Task requirements:
From the first line to the last, return the data exactly as it stands.

Pixel coordinate grounding data
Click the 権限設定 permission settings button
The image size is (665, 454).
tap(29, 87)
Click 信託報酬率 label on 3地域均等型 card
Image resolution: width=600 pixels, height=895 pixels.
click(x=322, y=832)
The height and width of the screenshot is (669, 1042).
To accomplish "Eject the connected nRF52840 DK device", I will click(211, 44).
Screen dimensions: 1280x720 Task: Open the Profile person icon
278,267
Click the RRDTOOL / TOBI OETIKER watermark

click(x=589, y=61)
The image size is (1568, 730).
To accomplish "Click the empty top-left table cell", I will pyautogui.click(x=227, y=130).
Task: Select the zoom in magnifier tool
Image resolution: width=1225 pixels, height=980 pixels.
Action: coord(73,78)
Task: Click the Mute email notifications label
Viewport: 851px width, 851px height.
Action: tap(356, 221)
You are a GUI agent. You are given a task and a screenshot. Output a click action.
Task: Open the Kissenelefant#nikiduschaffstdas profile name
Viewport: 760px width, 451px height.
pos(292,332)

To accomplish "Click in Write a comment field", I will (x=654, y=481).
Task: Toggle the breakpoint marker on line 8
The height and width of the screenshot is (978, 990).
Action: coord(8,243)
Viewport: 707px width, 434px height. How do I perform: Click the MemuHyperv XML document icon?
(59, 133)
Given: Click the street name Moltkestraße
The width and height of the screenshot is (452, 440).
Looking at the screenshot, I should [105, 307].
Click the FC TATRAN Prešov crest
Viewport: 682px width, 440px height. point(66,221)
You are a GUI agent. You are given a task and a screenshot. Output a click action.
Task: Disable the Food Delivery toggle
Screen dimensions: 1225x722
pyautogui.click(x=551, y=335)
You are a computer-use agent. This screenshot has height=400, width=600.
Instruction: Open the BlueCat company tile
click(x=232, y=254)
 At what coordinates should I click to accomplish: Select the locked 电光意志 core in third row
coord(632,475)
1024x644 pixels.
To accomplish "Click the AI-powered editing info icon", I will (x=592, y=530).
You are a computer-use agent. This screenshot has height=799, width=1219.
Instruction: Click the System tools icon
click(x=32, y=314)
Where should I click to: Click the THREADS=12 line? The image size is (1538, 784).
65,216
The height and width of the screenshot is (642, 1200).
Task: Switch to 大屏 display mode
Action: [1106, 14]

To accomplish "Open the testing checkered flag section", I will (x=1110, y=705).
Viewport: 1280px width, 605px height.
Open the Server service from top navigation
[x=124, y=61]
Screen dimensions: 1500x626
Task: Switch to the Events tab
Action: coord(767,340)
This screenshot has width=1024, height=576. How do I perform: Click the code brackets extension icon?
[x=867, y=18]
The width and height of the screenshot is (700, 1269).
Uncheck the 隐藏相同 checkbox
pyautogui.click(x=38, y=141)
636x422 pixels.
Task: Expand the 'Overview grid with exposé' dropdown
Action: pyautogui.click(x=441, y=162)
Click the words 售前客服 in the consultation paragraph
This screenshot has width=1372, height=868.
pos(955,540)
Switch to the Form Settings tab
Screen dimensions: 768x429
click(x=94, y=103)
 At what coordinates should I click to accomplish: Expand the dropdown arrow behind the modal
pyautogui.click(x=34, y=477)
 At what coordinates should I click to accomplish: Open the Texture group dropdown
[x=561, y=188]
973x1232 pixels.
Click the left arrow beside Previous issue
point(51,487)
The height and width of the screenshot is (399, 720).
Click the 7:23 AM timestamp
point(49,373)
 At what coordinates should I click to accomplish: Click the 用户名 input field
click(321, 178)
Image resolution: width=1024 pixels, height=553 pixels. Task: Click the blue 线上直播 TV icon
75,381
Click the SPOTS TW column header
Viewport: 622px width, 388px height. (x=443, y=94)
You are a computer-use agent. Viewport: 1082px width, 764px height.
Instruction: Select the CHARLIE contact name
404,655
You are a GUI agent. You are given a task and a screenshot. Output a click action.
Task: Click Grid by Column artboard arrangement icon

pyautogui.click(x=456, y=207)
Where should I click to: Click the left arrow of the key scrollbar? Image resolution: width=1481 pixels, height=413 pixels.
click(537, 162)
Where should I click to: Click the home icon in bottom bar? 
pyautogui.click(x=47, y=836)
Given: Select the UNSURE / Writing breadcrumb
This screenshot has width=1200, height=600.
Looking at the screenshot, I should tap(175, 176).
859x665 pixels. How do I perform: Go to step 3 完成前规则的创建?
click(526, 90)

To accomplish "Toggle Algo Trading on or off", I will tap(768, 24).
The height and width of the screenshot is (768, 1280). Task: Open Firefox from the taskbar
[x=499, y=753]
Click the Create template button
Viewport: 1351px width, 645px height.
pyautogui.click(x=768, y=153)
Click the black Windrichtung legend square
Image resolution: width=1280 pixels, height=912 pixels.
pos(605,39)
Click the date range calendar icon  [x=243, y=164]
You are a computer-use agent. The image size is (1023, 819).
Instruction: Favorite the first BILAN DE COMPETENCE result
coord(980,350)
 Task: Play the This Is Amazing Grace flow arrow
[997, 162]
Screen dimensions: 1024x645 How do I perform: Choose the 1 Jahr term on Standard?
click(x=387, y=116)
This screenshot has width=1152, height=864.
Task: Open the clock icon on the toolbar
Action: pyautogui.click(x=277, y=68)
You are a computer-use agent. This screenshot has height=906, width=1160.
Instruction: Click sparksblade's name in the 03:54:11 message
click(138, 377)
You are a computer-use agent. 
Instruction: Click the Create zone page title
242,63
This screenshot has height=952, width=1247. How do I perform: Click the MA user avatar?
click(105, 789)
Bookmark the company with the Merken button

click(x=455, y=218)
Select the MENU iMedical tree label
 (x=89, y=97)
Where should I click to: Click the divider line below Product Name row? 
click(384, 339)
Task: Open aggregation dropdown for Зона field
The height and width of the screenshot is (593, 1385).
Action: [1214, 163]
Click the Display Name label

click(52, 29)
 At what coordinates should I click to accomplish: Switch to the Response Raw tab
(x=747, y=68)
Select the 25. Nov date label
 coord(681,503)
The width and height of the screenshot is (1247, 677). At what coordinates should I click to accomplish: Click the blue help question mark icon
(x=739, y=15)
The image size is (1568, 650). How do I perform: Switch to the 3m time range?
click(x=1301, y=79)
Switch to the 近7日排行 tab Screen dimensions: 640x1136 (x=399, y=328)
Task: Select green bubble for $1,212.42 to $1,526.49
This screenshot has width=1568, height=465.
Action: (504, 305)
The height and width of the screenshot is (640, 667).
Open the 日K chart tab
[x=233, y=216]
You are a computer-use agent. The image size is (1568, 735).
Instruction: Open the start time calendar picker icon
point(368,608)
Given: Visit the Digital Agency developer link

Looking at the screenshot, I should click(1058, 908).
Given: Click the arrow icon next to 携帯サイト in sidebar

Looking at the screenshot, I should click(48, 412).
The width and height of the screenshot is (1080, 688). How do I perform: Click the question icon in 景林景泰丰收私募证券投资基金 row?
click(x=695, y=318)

Response to the exercise:
Click the 権限設定 permission settings button
The image size is (665, 454).
tap(29, 87)
Click 信託報酬率 label on 3地域均等型 card
Image resolution: width=600 pixels, height=895 pixels.
click(x=322, y=832)
The height and width of the screenshot is (669, 1042).
To accomplish "Eject the connected nRF52840 DK device", I will click(211, 44).
Screen dimensions: 1280x720 Task: Open the Profile person icon
278,267
Click the RRDTOOL / TOBI OETIKER watermark

click(x=589, y=61)
The image size is (1568, 730).
To accomplish "Click the empty top-left table cell", I will pyautogui.click(x=227, y=130).
Task: Select the zoom in magnifier tool
Image resolution: width=1225 pixels, height=980 pixels.
Action: coord(73,78)
Task: Click the Mute email notifications label
Viewport: 851px width, 851px height.
Action: tap(356, 221)
You are a GUI agent. You are given a task and a screenshot. Output a click action.
Task: Open the Kissenelefant#nikiduschaffstdas profile name
Viewport: 760px width, 451px height.
pos(292,332)

To accomplish "Click in Write a comment field", I will (x=654, y=481).
Task: Toggle the breakpoint marker on line 8
The height and width of the screenshot is (978, 990).
Action: coord(8,243)
Viewport: 707px width, 434px height. How do I perform: Click the MemuHyperv XML document icon?
(59, 133)
Given: Click the street name Moltkestraße
The width and height of the screenshot is (452, 440).
Looking at the screenshot, I should [105, 307].
Click the FC TATRAN Prešov crest
Viewport: 682px width, 440px height. point(66,221)
You are a GUI agent. You are given a task and a screenshot. Output a click action.
Task: Disable the Food Delivery toggle
Screen dimensions: 1225x722
pyautogui.click(x=551, y=335)
You are a computer-use agent. This screenshot has height=400, width=600.
Instruction: Open the BlueCat company tile
click(x=232, y=254)
 At what coordinates should I click to accomplish: Select the locked 电光意志 core in third row
coord(632,475)
1024x644 pixels.
To accomplish "Click the AI-powered editing info icon", I will (x=592, y=530).
You are a computer-use agent. This screenshot has height=799, width=1219.
Instruction: Click the System tools icon
click(x=32, y=314)
Where should I click to: Click the THREADS=12 line? The image size is (1538, 784).
65,216
The height and width of the screenshot is (642, 1200).
Task: Switch to 大屏 display mode
Action: [1106, 14]

To accomplish "Open the testing checkered flag section", I will (x=1110, y=705).
Viewport: 1280px width, 605px height.
Open the Server service from top navigation
[x=124, y=61]
Screen dimensions: 1500x626
Task: Switch to the Events tab
Action: coord(767,340)
This screenshot has width=1024, height=576. How do I perform: Click the code brackets extension icon?
[x=867, y=18]
The width and height of the screenshot is (700, 1269).
Uncheck the 隐藏相同 checkbox
pyautogui.click(x=38, y=141)
636x422 pixels.
Task: Expand the 'Overview grid with exposé' dropdown
Action: pyautogui.click(x=441, y=162)
Click the words 售前客服 in the consultation paragraph
This screenshot has width=1372, height=868.
pos(955,540)
Switch to the Form Settings tab
Screen dimensions: 768x429
click(x=94, y=103)
 At what coordinates should I click to accomplish: Expand the dropdown arrow behind the modal
pyautogui.click(x=34, y=477)
 At what coordinates should I click to accomplish: Open the Texture group dropdown
[x=561, y=188]
973x1232 pixels.
Click the left arrow beside Previous issue
point(51,487)
The height and width of the screenshot is (399, 720).
Click the 7:23 AM timestamp
point(49,373)
 At what coordinates should I click to accomplish: Click the 用户名 input field
click(321, 178)
Image resolution: width=1024 pixels, height=553 pixels. Task: Click the blue 线上直播 TV icon
75,381
Click the SPOTS TW column header
Viewport: 622px width, 388px height. (x=443, y=94)
You are a computer-use agent. Viewport: 1082px width, 764px height.
Instruction: Select the CHARLIE contact name
404,655
You are a GUI agent. You are given a task and a screenshot. Output a click action.
Task: Click Grid by Column artboard arrangement icon

pyautogui.click(x=456, y=207)
Where should I click to: Click the left arrow of the key scrollbar? Image resolution: width=1481 pixels, height=413 pixels.
click(537, 162)
Where should I click to: Click the home icon in bottom bar? 
pyautogui.click(x=47, y=836)
Given: Select the UNSURE / Writing breadcrumb
This screenshot has width=1200, height=600.
Looking at the screenshot, I should tap(175, 176).
859x665 pixels. How do I perform: Go to step 3 完成前规则的创建?
click(526, 90)

To accomplish "Toggle Algo Trading on or off", I will tap(768, 24).
The height and width of the screenshot is (768, 1280). Task: Open Firefox from the taskbar
[x=499, y=753]
Click the Create template button
Viewport: 1351px width, 645px height.
pyautogui.click(x=768, y=153)
Click the black Windrichtung legend square
Image resolution: width=1280 pixels, height=912 pixels.
pos(605,39)
Click the date range calendar icon  [x=243, y=164]
You are a computer-use agent. The image size is (1023, 819).
Instruction: Favorite the first BILAN DE COMPETENCE result
coord(980,350)
 Task: Play the This Is Amazing Grace flow arrow
[997, 162]
Screen dimensions: 1024x645 How do I perform: Choose the 1 Jahr term on Standard?
click(x=387, y=116)
This screenshot has width=1152, height=864.
Task: Open the clock icon on the toolbar
Action: pyautogui.click(x=277, y=68)
You are a computer-use agent. This screenshot has height=906, width=1160.
Instruction: Click sparksblade's name in the 03:54:11 message
click(138, 377)
You are a computer-use agent. 
Instruction: Click the Create zone page title
242,63
This screenshot has height=952, width=1247. How do I perform: Click the MA user avatar?
click(105, 789)
Bookmark the company with the Merken button

click(x=455, y=218)
Select the MENU iMedical tree label
 (x=89, y=97)
Where should I click to: Click the divider line below Product Name row? 
click(384, 339)
Task: Open aggregation dropdown for Зона field
The height and width of the screenshot is (593, 1385).
Action: [1214, 163]
Click the Display Name label

click(52, 29)
 At what coordinates should I click to accomplish: Switch to the Response Raw tab
(x=747, y=68)
Select the 25. Nov date label
 coord(681,503)
The width and height of the screenshot is (1247, 677). At what coordinates should I click to accomplish: Click the blue help question mark icon
(x=739, y=15)
The image size is (1568, 650). How do I perform: Switch to the 3m time range?
click(x=1301, y=79)
Switch to the 近7日排行 tab Screen dimensions: 640x1136 (x=399, y=328)
Task: Select green bubble for $1,212.42 to $1,526.49
This screenshot has width=1568, height=465.
Action: (504, 305)
The height and width of the screenshot is (640, 667).
Open the 日K chart tab
[x=233, y=216]
You are a computer-use agent. The image size is (1568, 735).
Instruction: Open the start time calendar picker icon
point(368,608)
Given: Visit the Digital Agency developer link

Looking at the screenshot, I should click(1058, 908).
Given: Click the arrow icon next to 携帯サイト in sidebar

Looking at the screenshot, I should click(48, 412).
The width and height of the screenshot is (1080, 688). How do I perform: Click the question icon in 景林景泰丰收私募证券投资基金 row?
click(x=695, y=318)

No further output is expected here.